I've got a project that has to do a bulk import to SQL from a CSV file. Creating the data columns has been a success, however, I'm running into a problem with the rows. A comma is used as the delimiter to separate the columns which work great in the column names, but not in the rows of data. Some data has a comma to split name and surnames. Together with this, only every second field(column) is enclosed in double quotes. Using all this is breaking the rows in many more columns than it should.
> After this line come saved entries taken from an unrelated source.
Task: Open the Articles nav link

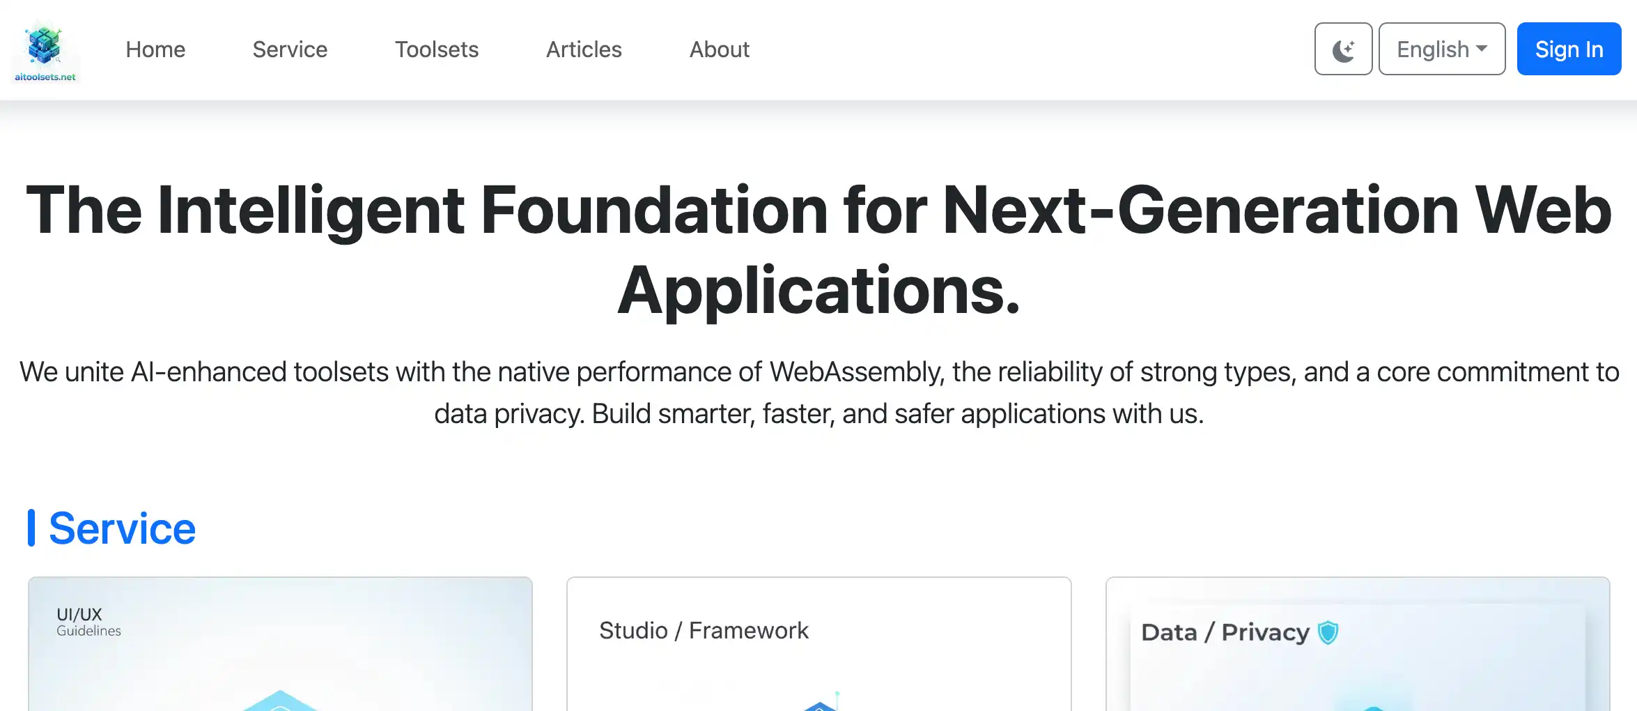Action: tap(584, 49)
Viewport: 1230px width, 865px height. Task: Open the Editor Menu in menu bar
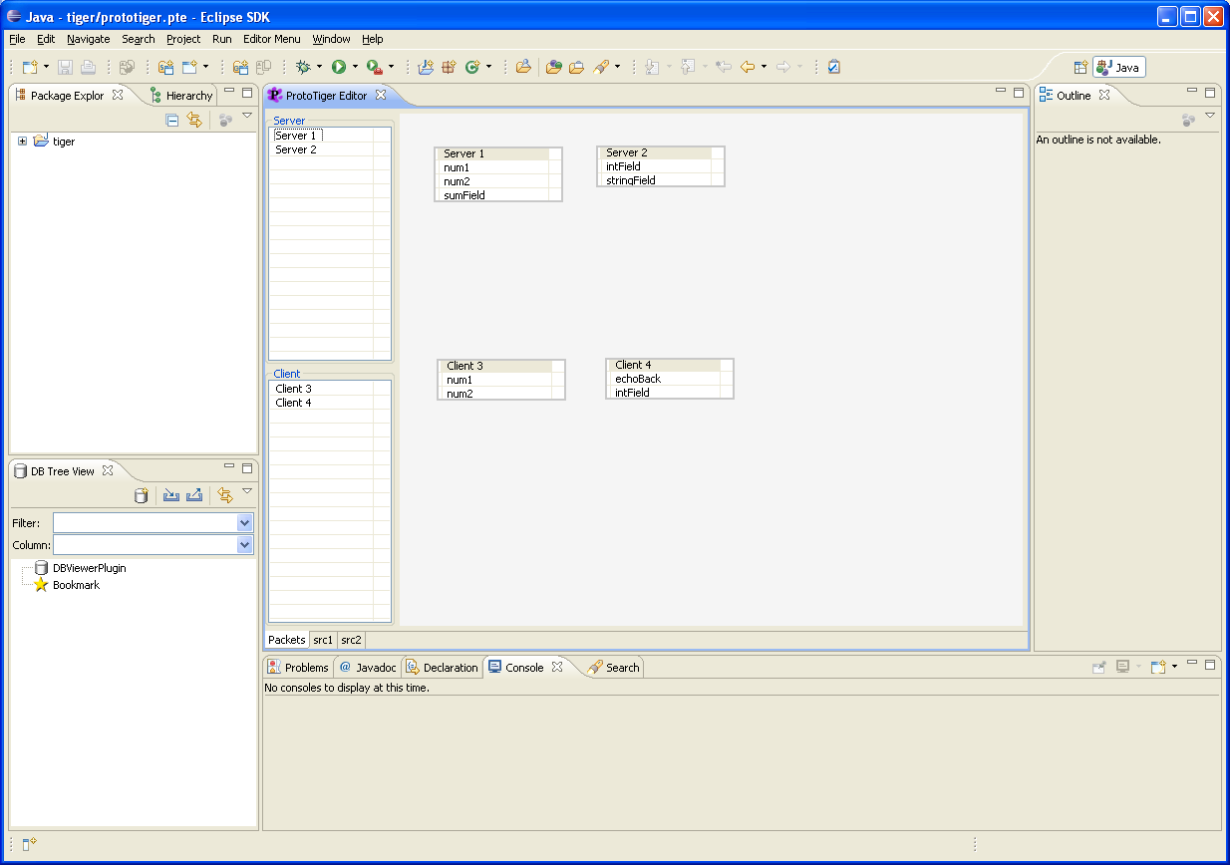271,39
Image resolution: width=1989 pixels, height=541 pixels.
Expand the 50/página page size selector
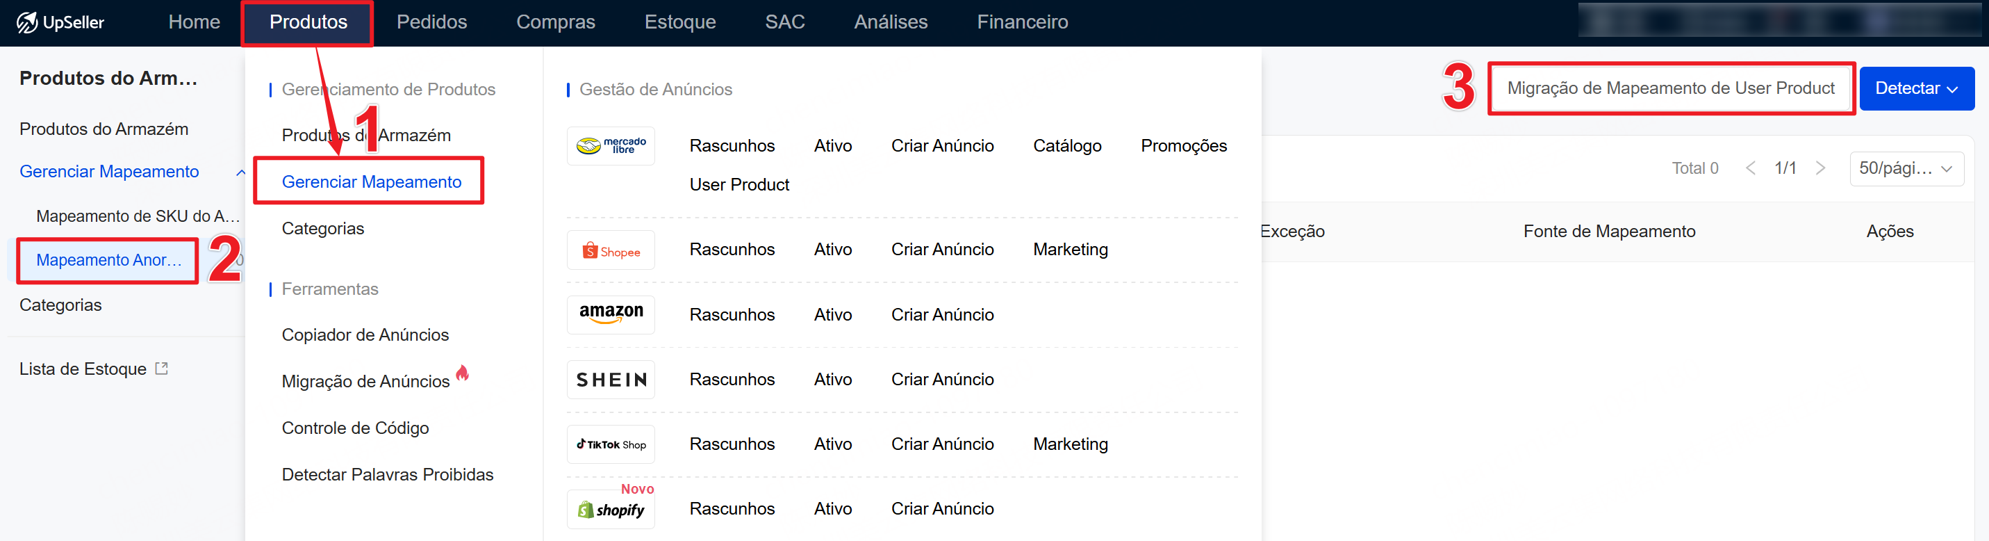pos(1906,168)
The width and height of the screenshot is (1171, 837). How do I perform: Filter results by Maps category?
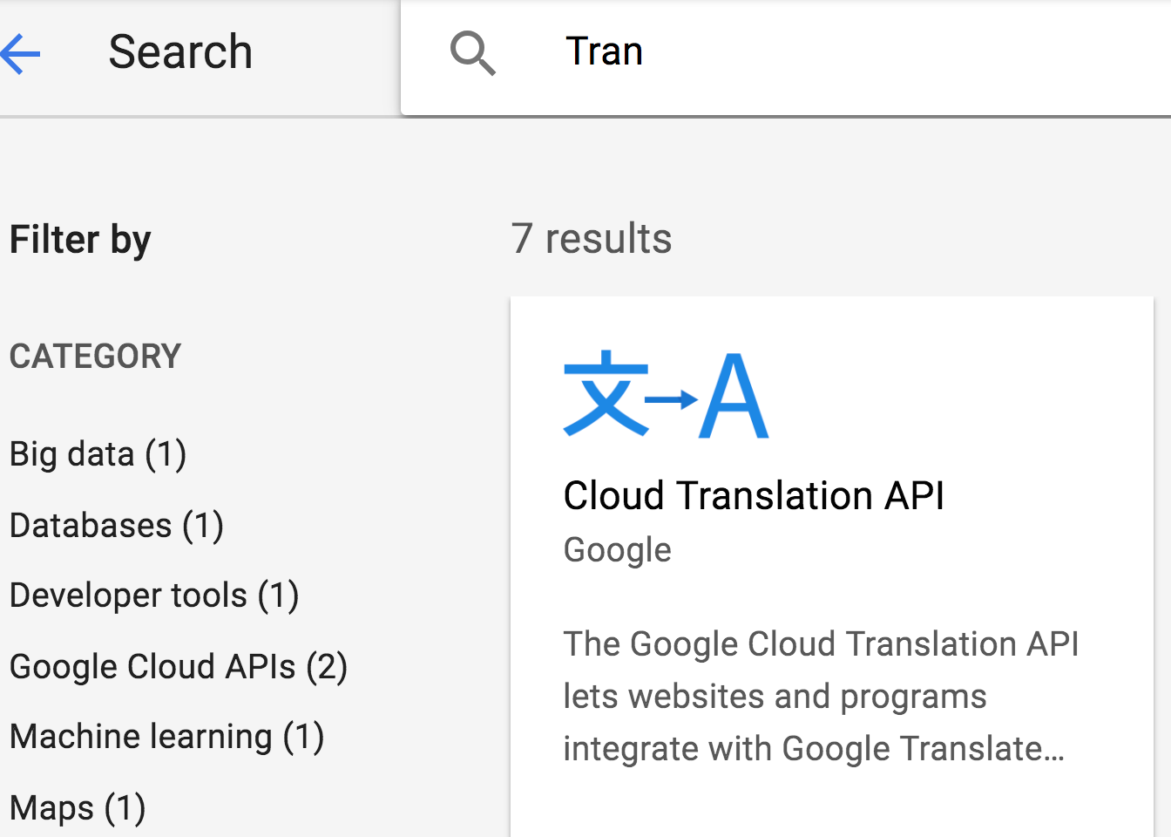(x=77, y=807)
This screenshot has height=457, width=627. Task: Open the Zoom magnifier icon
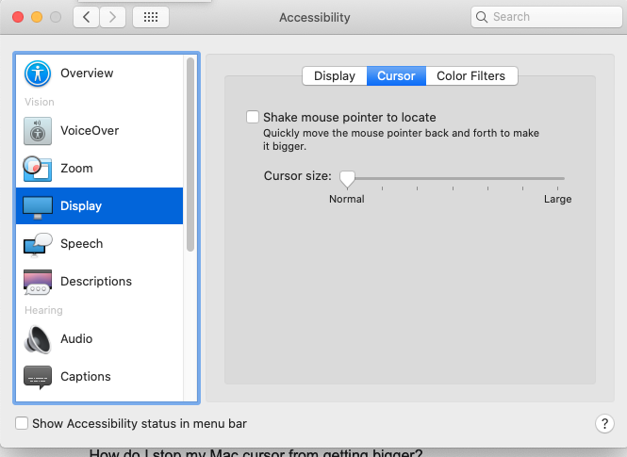coord(38,169)
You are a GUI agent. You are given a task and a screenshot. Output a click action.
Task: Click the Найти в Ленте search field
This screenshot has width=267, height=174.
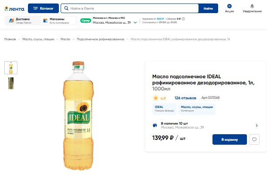[130, 8]
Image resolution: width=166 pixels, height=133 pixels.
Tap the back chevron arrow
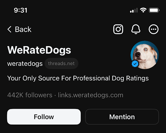[x=9, y=29]
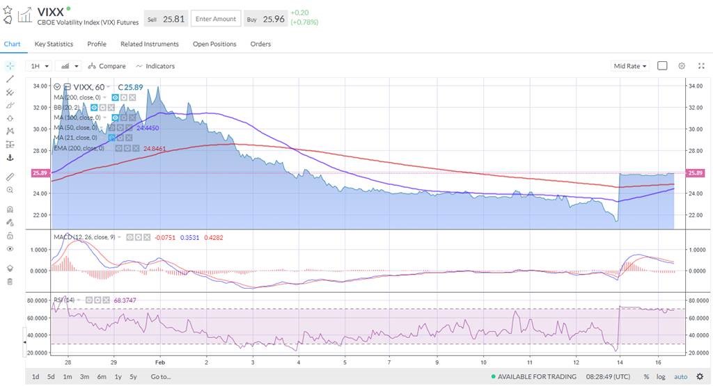This screenshot has width=713, height=386.
Task: Enter fullscreen mode for the chart
Action: 700,66
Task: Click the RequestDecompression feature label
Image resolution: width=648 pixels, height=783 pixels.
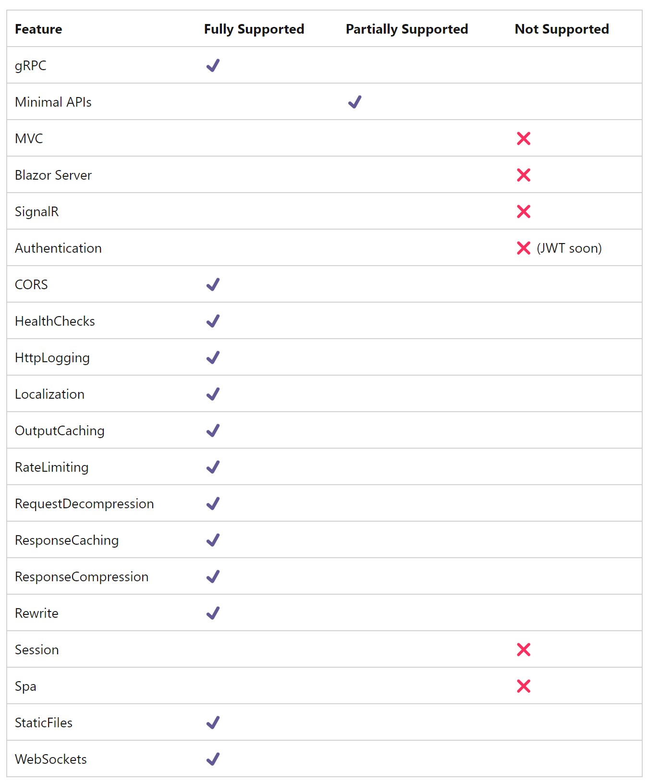Action: 84,504
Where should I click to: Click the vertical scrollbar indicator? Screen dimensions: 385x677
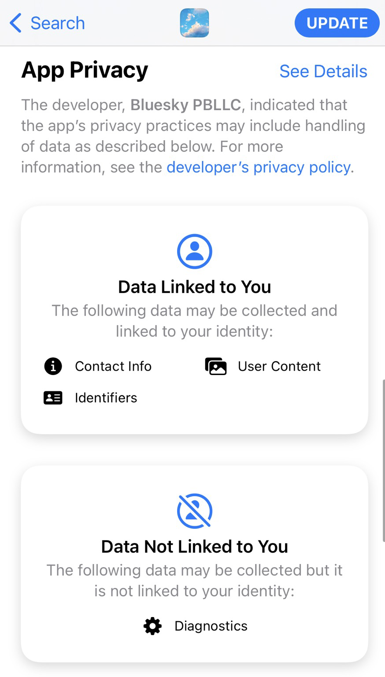tap(383, 460)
I have suggested changing the delimiter to a semicolon which actually works great and everything works fine, except this is not accepted by the customer as they don't want to change anything.
This is what I've done:
private static DataTable ImportFordEmailList(string csvFilePath)
{
DataTable csvData = new DataTable();
DataTable dt = new DataTable();
dt.Columns.Add("ColumnName");
dt.Rows.Clear();
try
{
using (TextFieldParser csvReader = new TextFieldParser(csvFilePath))
{
// csvReader.TextFieldType = FieldType.Delimited;
csvReader.SetDelimiters(new string[] { "," });
csvReader.HasFieldsEnclosedInQuotes = false;
csvReader.TrimWhiteSpace = true;
string[] colFields = csvReader.ReadFields();
foreach (string column in colFields)
{
if (dt.Rows.Count > 0)
{
string newColumn = Regex.Replace(column, "[^A-Za-z0-9]", "");
string findColum = "ColumnName = '" + newColumn.Trim() + "'";
DataRow[] foundRows = dt.Select(findColum);
if (foundRows.Length == 0)
{
DataRow dr = dt.NewRow();
dr["ColumnName"] = newColumn.Trim();
dt.Rows.Add(dr);
}
else
{
DataRow dr = dt.NewRow();
dr["ColumnName"] = newColumn.Trim() + "1";
dt.Rows.Add(dr);
}
}
else
{
string newColumn = column.Replace("'", "");
newColumn = newColumn.Replace(" ", "");
string clean = Regex.Replace(newColumn, "[^A-Za-z0-9 ]", "");
DataRow dr = dt.NewRow();
dr["ColumnName"] = clean.Trim();
dt.Rows.Add(dr);
}
}
foreach (DataRow row in dt.Rows)
{
string colName = Regex.Replace(row["ColumnName"].ToString().Trim(), "/^[ A-Za-z0-9]*$/", "");
DataColumn datecolumn = new DataColumn(colName);
datecolumn.AllowDBNull = true;
csvData.Columns.Add(datecolumn);
}
while (!csvReader.EndOfData)
{
string[] fieldData = csvReader.ReadFields();
for (int i = 0; i < fieldData.Length; i++)
{
if (fieldData[i] == "")
{
fieldData[i] = null;
}
}
foreach (string s in fieldData)
{
s.Replace("\"","");
Regex.Replace(s, "/^[ A-Za-z0-9 '@.()]", "");
string a = s;
}
csvData.Rows.Add(fieldData);
}
}
}
catch (Exception ex)
{
}
return csvData;
}
This is an example of how the data looks like:
Is there a way that I can work around this and make this work?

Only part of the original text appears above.